CFTC to Codify Phantom No-Action for Non-Custodial Software

CFTC will convert its March no-action position for Phantom Technologies into formal rules to extend protections to non-custodial software providers, Chair Mike Selig announced at Consensus Miami.

At Consensus Miami, Mike Selig, chair of the Commodity Futures Trading Commission, announced plans to turn the commission’s March no-action position for Phantom Technologies into formal rulemaking. The agency intends the rules to apply to non-custodial software providers that meet specified conditions and to remove the need for individual no-action requests.
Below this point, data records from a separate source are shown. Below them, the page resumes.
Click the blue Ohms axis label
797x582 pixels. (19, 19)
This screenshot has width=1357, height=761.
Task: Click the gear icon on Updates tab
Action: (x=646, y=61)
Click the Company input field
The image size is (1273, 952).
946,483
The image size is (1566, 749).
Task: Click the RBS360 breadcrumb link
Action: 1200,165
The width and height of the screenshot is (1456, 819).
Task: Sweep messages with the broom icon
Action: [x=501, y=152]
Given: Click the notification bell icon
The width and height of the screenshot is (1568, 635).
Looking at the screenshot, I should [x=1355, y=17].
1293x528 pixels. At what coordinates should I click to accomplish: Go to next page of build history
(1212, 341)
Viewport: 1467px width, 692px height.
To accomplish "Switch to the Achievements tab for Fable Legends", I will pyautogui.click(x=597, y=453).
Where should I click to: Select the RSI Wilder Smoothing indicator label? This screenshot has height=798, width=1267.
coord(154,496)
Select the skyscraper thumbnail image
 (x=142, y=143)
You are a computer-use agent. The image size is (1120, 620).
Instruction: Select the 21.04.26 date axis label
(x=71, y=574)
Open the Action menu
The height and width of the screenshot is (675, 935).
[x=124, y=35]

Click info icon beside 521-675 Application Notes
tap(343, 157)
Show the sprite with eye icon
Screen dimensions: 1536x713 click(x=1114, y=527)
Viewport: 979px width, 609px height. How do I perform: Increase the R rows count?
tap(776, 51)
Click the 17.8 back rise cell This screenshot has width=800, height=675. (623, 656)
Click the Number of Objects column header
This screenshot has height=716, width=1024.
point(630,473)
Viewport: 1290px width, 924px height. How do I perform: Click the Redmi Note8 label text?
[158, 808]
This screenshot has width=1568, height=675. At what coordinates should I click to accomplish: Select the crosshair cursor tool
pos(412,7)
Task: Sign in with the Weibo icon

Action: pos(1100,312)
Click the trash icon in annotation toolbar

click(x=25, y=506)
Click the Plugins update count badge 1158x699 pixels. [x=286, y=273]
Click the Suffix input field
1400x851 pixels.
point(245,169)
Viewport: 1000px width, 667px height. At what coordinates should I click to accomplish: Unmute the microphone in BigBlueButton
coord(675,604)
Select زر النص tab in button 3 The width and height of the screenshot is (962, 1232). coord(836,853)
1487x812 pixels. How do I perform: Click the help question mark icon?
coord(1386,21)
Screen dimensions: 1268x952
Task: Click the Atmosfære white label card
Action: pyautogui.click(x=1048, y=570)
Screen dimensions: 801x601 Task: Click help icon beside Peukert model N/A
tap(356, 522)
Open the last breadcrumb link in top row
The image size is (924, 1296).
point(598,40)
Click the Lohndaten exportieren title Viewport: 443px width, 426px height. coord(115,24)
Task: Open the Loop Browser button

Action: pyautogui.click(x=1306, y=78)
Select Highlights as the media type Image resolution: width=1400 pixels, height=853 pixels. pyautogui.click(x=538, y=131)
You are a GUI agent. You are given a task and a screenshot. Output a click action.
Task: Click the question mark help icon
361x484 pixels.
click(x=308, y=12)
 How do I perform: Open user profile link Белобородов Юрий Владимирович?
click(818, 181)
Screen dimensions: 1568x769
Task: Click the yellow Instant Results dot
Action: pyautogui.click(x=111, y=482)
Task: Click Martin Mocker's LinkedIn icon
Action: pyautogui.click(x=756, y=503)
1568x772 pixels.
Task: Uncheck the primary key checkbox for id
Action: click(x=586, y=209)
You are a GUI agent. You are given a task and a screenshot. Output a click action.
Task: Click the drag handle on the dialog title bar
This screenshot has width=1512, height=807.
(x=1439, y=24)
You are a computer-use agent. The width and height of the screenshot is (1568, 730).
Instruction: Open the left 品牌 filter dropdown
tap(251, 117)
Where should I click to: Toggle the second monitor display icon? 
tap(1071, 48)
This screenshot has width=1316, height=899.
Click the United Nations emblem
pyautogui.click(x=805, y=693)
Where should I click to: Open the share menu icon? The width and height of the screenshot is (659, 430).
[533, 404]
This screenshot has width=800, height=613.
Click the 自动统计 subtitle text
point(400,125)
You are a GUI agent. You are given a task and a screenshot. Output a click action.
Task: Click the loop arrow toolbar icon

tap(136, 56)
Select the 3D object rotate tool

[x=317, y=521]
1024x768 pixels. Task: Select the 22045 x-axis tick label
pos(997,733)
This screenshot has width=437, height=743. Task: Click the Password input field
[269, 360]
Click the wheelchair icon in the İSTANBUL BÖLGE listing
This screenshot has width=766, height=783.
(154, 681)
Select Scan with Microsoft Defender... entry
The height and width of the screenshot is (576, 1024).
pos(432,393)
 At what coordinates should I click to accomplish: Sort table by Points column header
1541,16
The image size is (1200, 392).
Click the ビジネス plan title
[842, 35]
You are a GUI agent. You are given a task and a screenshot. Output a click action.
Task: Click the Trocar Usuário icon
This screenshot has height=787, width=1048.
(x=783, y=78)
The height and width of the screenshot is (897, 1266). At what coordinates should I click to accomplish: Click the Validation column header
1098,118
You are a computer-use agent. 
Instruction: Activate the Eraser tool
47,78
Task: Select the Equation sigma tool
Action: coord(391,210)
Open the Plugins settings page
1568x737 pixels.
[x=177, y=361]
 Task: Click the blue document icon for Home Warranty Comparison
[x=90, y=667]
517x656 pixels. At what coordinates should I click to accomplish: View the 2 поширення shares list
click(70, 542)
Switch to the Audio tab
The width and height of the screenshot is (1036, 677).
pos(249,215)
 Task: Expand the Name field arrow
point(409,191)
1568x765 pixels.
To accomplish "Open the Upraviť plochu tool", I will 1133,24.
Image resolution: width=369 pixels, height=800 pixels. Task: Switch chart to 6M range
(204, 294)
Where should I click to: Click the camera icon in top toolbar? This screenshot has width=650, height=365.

The March staff letter from the CFTC’s Market Participants Division said it would not recommend enforcement against Phantom for failing to register as an introducing broker, or against certain Phantom personnel for failing to register as associated persons, so long as Phantom remains strictly non-custodial. The company does not accept or hold customer funds or digital assets, does not act as a counterparty, does not guarantee execution, does not solicit or accept futures or swaps orders, and does not receive transaction-based compensation tied to trading activity. Its activities are limited to providing user interfaces and software tools and to facilitating connections with CFTC-registered entities such as futures commission merchants, introducing brokers and designated contract markets.

Under the proposed rule, those limitations would be written into agency rules and would apply automatically to any non-custodial software provider that satisfies the conditions. The change is intended to make the relief available across firms without separate filings and to make it more durable across future commissions. Selig characterized the rollout as a “crawl, walk, run” process and said the agency plans to issue guidance in stages.

SEC staff have taken a parallel position that providing infrastructure or technology alone does not, by itself, constitute acting as a broker in securities transactions. The two agencies signed a March 11 memorandum of understanding to coordinate oversight and listed crypto as a priority workstream. Many non-custodial wallet makers and software developers operate where derivatives, securities and prediction markets overlap; regulators say aligned positions reduce legal uncertainty for those firms.

Separately, the CFTC has filed lawsuits against Wisconsin, Illinois, Arizona, Connecticut and New York over state laws that restrict or ban event contracts under state gambling statutes. The agency argues federal law preempts state limits on certain event contracts. Selig expects some of those cases to reach the Supreme Court and indicated the commission will sue when state actions appear to encroach on its jurisdiction.

The next formal step for the Phantom protections is a Notice of Proposed Rulemaking followed by a public comment period. No firm timeline was given beyond an expectation the agency will act “very soon.”